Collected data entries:

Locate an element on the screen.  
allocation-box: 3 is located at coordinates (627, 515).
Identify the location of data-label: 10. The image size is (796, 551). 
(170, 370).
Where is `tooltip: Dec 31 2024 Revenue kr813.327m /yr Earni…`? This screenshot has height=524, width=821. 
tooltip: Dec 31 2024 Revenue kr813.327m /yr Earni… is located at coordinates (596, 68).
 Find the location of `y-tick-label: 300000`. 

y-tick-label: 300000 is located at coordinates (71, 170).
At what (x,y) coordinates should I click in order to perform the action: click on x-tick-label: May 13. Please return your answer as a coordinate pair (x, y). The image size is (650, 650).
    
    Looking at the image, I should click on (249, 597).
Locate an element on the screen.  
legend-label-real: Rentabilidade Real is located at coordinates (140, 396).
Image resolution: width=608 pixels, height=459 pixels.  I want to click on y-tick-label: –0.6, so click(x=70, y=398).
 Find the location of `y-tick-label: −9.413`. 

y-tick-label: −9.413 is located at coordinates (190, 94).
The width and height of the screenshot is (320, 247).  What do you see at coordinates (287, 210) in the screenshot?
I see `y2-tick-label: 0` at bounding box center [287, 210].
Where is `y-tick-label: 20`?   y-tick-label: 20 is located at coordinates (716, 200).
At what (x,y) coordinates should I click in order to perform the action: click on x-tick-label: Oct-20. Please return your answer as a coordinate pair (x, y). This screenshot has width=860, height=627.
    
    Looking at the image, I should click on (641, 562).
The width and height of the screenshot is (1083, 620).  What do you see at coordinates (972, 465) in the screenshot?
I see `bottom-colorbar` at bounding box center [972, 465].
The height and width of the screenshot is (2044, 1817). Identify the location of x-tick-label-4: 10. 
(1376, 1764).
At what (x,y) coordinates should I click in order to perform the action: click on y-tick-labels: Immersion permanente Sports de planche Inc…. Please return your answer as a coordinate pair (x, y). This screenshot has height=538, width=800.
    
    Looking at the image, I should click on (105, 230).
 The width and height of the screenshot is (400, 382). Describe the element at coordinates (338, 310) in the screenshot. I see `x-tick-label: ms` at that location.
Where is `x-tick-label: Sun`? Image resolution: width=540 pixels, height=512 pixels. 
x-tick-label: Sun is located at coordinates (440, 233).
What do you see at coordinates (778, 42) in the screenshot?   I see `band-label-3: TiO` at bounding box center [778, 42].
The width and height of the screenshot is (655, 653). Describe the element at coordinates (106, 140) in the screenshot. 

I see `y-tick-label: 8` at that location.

• Task goal
Reproduce the listing above, swapping each occurrence of "Find the location of" for "Determine the position of" and leaving everything else unchanged.

• Your response
Locate an element on the screen.  
allocation-box: 3 is located at coordinates (627, 515).
Identify the location of data-label: 10. The image size is (796, 551). 
(170, 370).
Where is `tooltip: Dec 31 2024 Revenue kr813.327m /yr Earni…`? This screenshot has height=524, width=821. 
tooltip: Dec 31 2024 Revenue kr813.327m /yr Earni… is located at coordinates (596, 68).
 Determine the position of `y-tick-label: 300000`. 

y-tick-label: 300000 is located at coordinates (71, 170).
At what (x,y) coordinates should I click in order to perform the action: click on x-tick-label: May 13. Please return your answer as a coordinate pair (x, y). The image size is (650, 650).
    
    Looking at the image, I should click on (249, 597).
Locate an element on the screen.  
legend-label-real: Rentabilidade Real is located at coordinates (140, 396).
Image resolution: width=608 pixels, height=459 pixels.  I want to click on y-tick-label: –0.6, so click(x=70, y=398).
 Determine the position of `y-tick-label: −9.413`. 

y-tick-label: −9.413 is located at coordinates (190, 94).
The width and height of the screenshot is (320, 247).  What do you see at coordinates (287, 210) in the screenshot?
I see `y2-tick-label: 0` at bounding box center [287, 210].
Where is `y-tick-label: 20`?   y-tick-label: 20 is located at coordinates (716, 200).
At what (x,y) coordinates should I click in order to perform the action: click on x-tick-label: Oct-20. Please return your answer as a coordinate pair (x, y). This screenshot has width=860, height=627.
    
    Looking at the image, I should click on (641, 562).
The width and height of the screenshot is (1083, 620).  What do you see at coordinates (972, 465) in the screenshot?
I see `bottom-colorbar` at bounding box center [972, 465].
The height and width of the screenshot is (2044, 1817). Identify the location of x-tick-label-4: 10. 
(1376, 1764).
At what (x,y) coordinates should I click in order to perform the action: click on y-tick-labels: Immersion permanente Sports de planche Inc…. Please return your answer as a coordinate pair (x, y). This screenshot has height=538, width=800.
    
    Looking at the image, I should click on (105, 230).
 The width and height of the screenshot is (400, 382). Describe the element at coordinates (338, 310) in the screenshot. I see `x-tick-label: ms` at that location.
Where is `x-tick-label: Sun`? Image resolution: width=540 pixels, height=512 pixels. 
x-tick-label: Sun is located at coordinates (440, 233).
What do you see at coordinates (778, 42) in the screenshot?   I see `band-label-3: TiO` at bounding box center [778, 42].
The width and height of the screenshot is (655, 653). Describe the element at coordinates (106, 140) in the screenshot. 

I see `y-tick-label: 8` at that location.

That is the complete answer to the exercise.